Thursday, 20 August 2009

A Measure of Our Humanity?

Who would want to be Kenny MacAskill? The Scottish Justice Secretary must have wished he had the wisdom of Solomon at his disposal in the decision he had to take this week: Should the man convicted of the Lockerbie bombing be released from prison on compassionate grounds?

It's an issue which arouses strong feelings, and one on which I'm sure you will have an opinion. Whether it's a compelling belief that he should remain in jail for life or that the original conviction was unsound, views can be very polarised.

So what are the factors that Mr MacAskill would have to consider, whether officially or not? What has led to today's decision?

Well, there are a number of conspiracy theories which suggest that the initial focus on Iran as the suspected source of the bomb was conveniently dropped as relations thawed. Libya, it is said, was more convenient nation on which to place the blame.

While al-Megrahi was convicted in a Scottish court, and had had one appeal declined, there are many who feel that the evidence against him was mostly circumstantial and the case far from watertight.

The decision to release him, however, had to be divorced from these concerns. As things stand, he is a convicted man - and a Justice Minister cannot by himself overturn the decision of the courts. If these were the grounds for release, the appeals process should have been left to run its course.

There are those who suggest the decision is political, or that it is influenced by the amount of oil reserves in Libya, and the prospects for BP and Shell to develop them. They suggest that the recent meeting between Lord Mandelson and the son of Colonel Gaddafi. I may be being naive but I don't sense these factors did play a part. Not least because the SNP government in Edinburgh would be unlikely to respond well to pressure from Labour in Westminster.

So what does it come down to? Why should we release a man convicted of 270 murders? What makes it appropriate to show compassion to someone convicted of a compassionless crime?

I believe it's simply this: "Treat others as you would wish to be treated".

True Justice is about society setting rules and standards - and then meeting them itself. Yes, people should be tried and convicted when they transgress the boundaries of what is acceptable. Yes they should serve a sentence and repay a debt to society.

But when the boot is on the other foot and a terminally ill man is dying thousand of miles from home and family, how do we choose to respond. Do we vindictively insist he remains where he is? Or do we meet the higher standards we set ourselves, the standards which we feel set us apart from the offenders and respond with compassion to them and - importantly - their families?

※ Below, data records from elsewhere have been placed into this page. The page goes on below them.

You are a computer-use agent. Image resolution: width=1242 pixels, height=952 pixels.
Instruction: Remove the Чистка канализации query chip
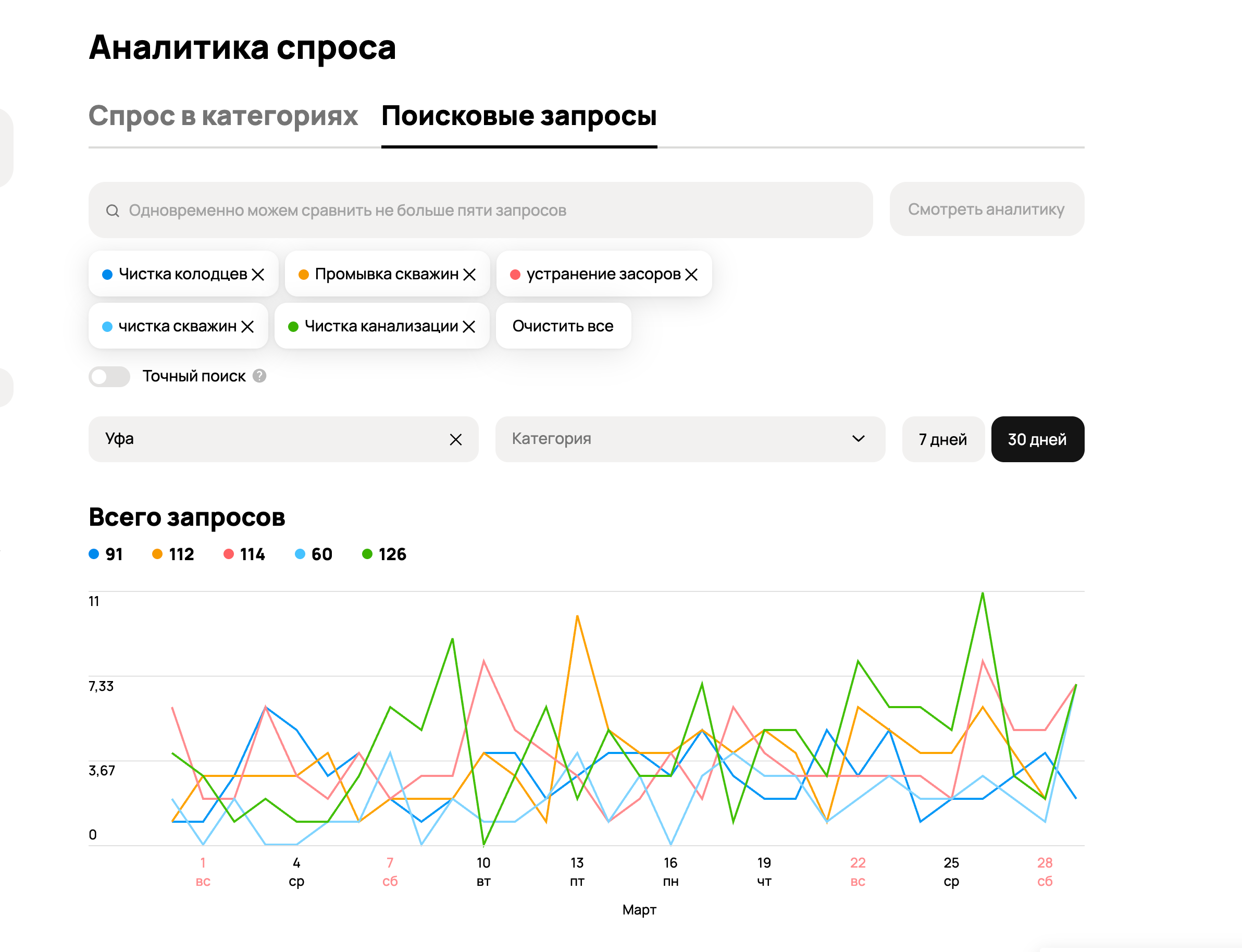[468, 327]
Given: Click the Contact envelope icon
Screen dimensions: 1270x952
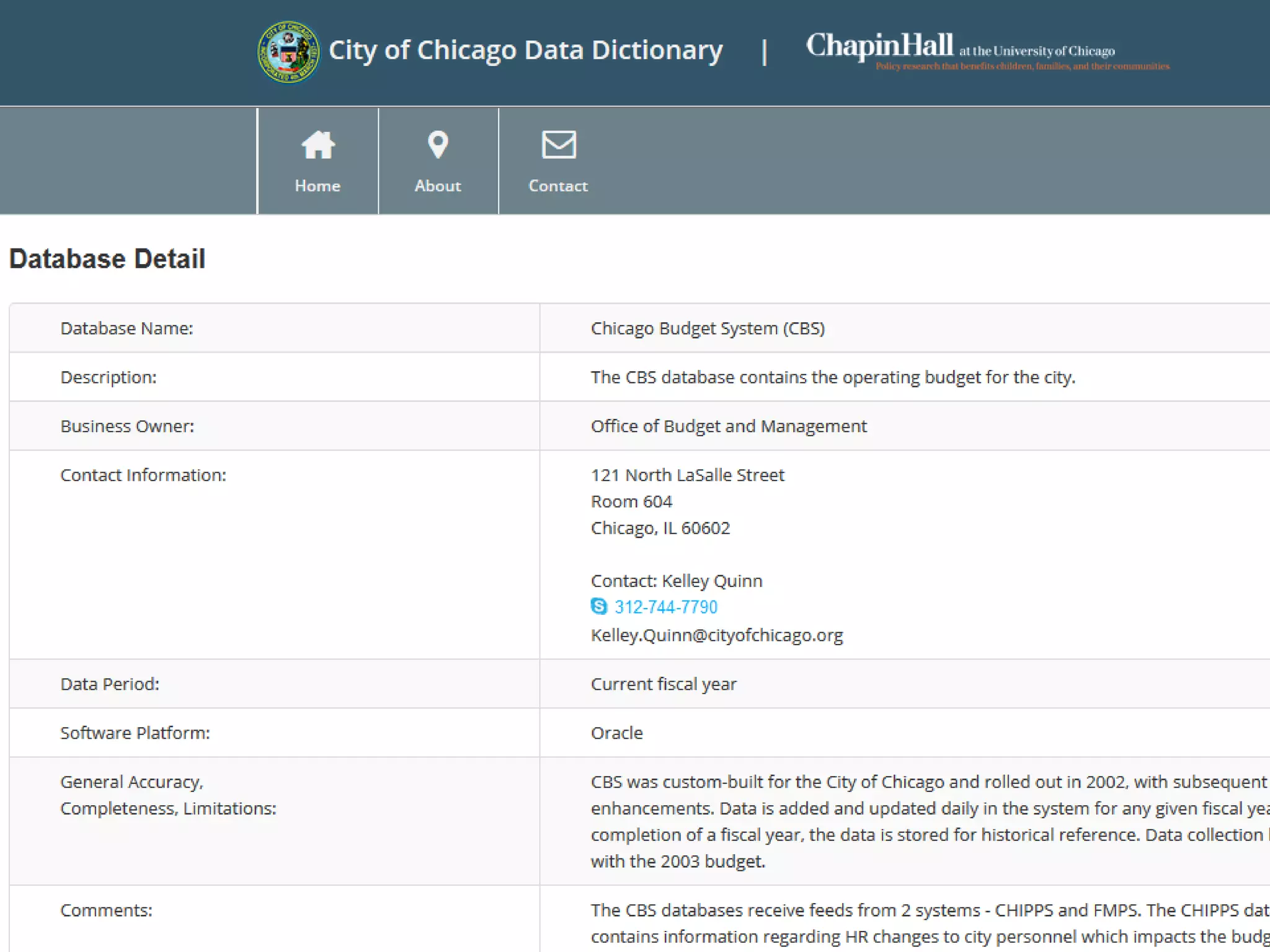Looking at the screenshot, I should (x=559, y=145).
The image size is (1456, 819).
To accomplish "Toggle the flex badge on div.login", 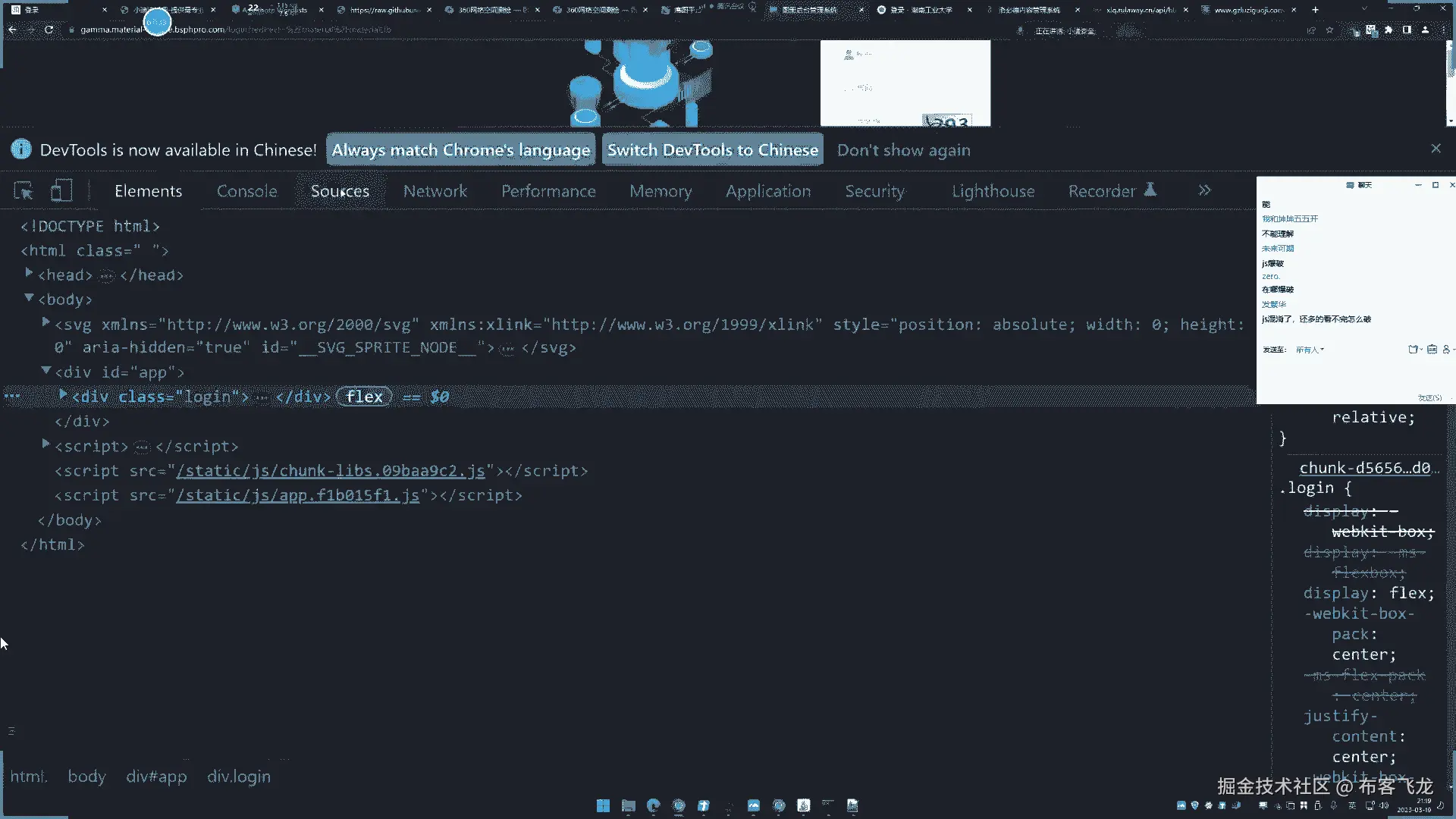I will click(x=364, y=397).
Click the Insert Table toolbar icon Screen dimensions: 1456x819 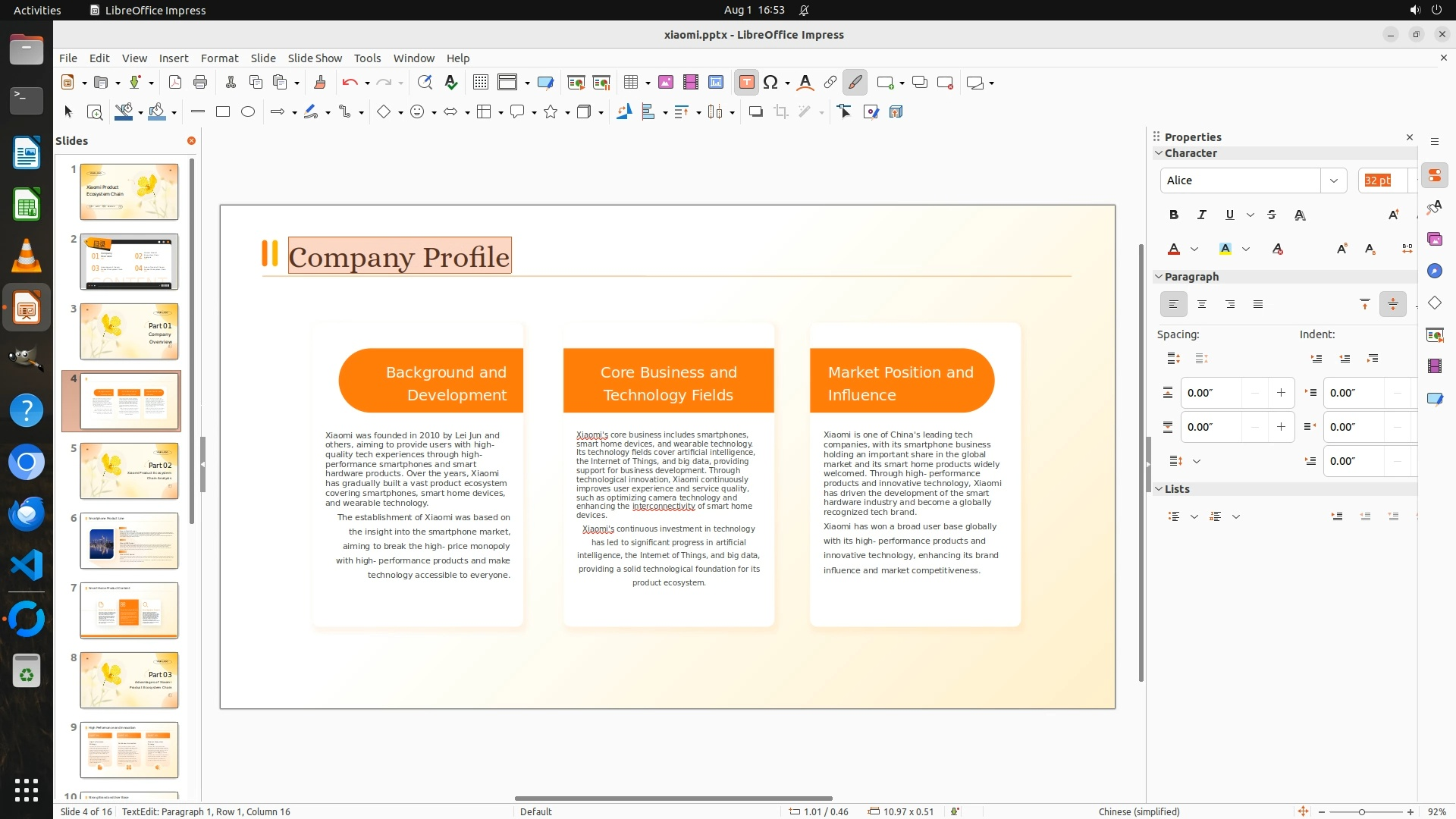tap(630, 83)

On balance, I feel Kenny MacAskill has made the correct decision. Perhaps prisoner transfer would have been preferable, but various previous commitments appear to have ruled this out. Perhaps it could have been handled better, and his presentation and subsequent interviews been more eloquent. However it was handled, he has made a courageous decision on behalf of us all, and one which most of us would shrink from taking responsibility for.

Andrew

1 comment:

Stephen Chapman... said...

A great blog posting Andrew.

My view, for what it's worth, after hearing the news in recent days...

Release on compassionate grounds has to be balanced with the crime committed. In my mind, mass murder of 270 innocent people demands that he dies in prison. I am not interested in the arguments of whether he was guilty or not. The Scottish legal system found him guilty and we must rely on that.

For Americans to want to boycott the UK and Scotland in particular, I think you need to look again at this case and the reasons why the man was released. You may not agree with it, and many of us don’t, but it was done for specific legal reasons and with a high level of compassion. You may not like it, but you must understand that the decision was a hugely magnanimous one.

Many in the UK disagree with general US strong-arm tactics around the world, but our responses are always considered and respectful and not angry, accusatory and bullying like the US politicians’ views have been in recent days.